Author: 
Walaa Hawari, Arab News
Publication Date: 
Wed, 2007-12-12 03:00

RIYADH, 12 December 2007­­ — As psychologist Dr. Ahmad Al-Hariri puts it: “The woman is the biggest loser when a marriage fails. The ratio of women and men relying on marital counseling is 10 to one.”

The reason for this disparity, according to Hariri, is that women are not reluctant to express their fears, open up and seek help and that they are the ones that are often stigmatized when divorced.

“It’s a man’s world,” he said. “As long as the man feels he is the stronger link in a relationship and that his social status is at risk, he finds it difficult to face his errors or even admits them and to reveal details of his domestic life. Of the many cases I have encountered, the man is usually the one responsible for the disturbance in a marriage; therefore, he either turns to himself to find solutions or ignores the problems.”

The latest government statistics show that there were 18,000 divorces last year against 66,000 marriages, a 12 percent increase in divorces compared to the previous year.

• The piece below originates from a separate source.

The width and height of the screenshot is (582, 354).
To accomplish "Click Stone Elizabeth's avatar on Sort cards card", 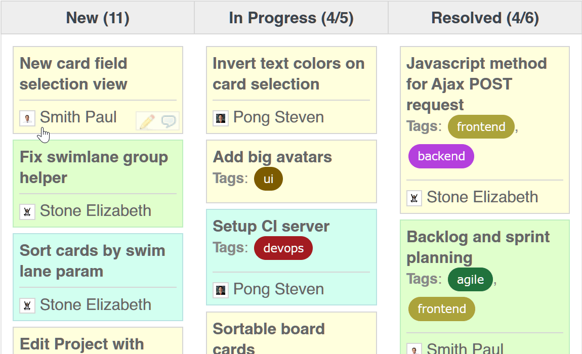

Along with the rising need for marriage counseling, Hariri says the number of uncertified, unqualified or even outright fraudulent marriage counselors is also rising.

“Back-alley counseling is not considered proper counseling,” said the psychologist, who specialized in forensic psychotherapy.

“Also, preachers and religious advisers might give valid advice but cannot solve problems as specialists, and people should be aware of this,” he added.

Hariri also says that even counselors with proper academic backgrounds should be qualified for this specific field: “The proper qualifications should include: working at a prominent government hospital or private clinic; acquiring a medical license as a psychologist by the Saudi Commission for Health Specialties; or working as part of a medical team.”

Nana, a 25-year-old college graduate, said that after five years of unhappy marriage, she and her husband visited a marriage counselor.

“He was stubborn, and so was I, but we could not find a way around it,” she said. “Family interference didn’t help; each party sided with their child.”

Nana said she was not able to save her marriage because husband refused to accompany her.

Dr. Mohammad Al-Twaijri, a psychologist who specializes in marital counseling, said it’s virtually impossible to resolve marital problems without the participation of both husband and wife.

“It is a crippled process when only the woman tries to patch up the marriage,” he said.

Widad, a forty-something university art teacher, said problems started in her 17-year marriage after she received her PhD. Her husband had only a high school diploma. She said she ended up divorcing her husband and that part of the problem was that her counselor wasn’t doing her job. She warns others to select the specialist carefully.

“I was unfortunate in choosing a counselor,” said Widad. “She seemed unable to put away her own domestic problems, as I noticed through her aggressive criticism of my husband’s actions. I ended up acting so aggressive and defensive with him that it drove him away. After my marriage collapsed, I realized that I wasn’t receiving help but rather being pushed into aggravating the problem. I paid a high price for not searching for a specialized person.”

Hariri said that the government departments responsible for certifying counselors — the Ministry of Health and the General Organization for Technical and Vocational Training — should be doing more to investigate the counseling centers seeking certifications.

The government, however, does seem to be recognizing the need to establish more professional counseling centers, and not just for religious guidance. The ministries of Social Affairs, Justice and Labor are reportedly in the process of opening public counseling centers staffed by psychologists.

Dr. Laila Al-Hilali, a sociologist with a women’s center for marital counseling, said she’s optimistic about the future of this specialty.

She says her center was able to help fix 95 out of 100 troubled marriages that they got involved with.

“My mission is to help women restore their lives while maintaining their rights and well being,” Al-Hilali said. “The woman always has the keys and I just train her to use them as best as possible. It usually works, provided there is no anomaly to the situations, such as drug or alcohol abuse.”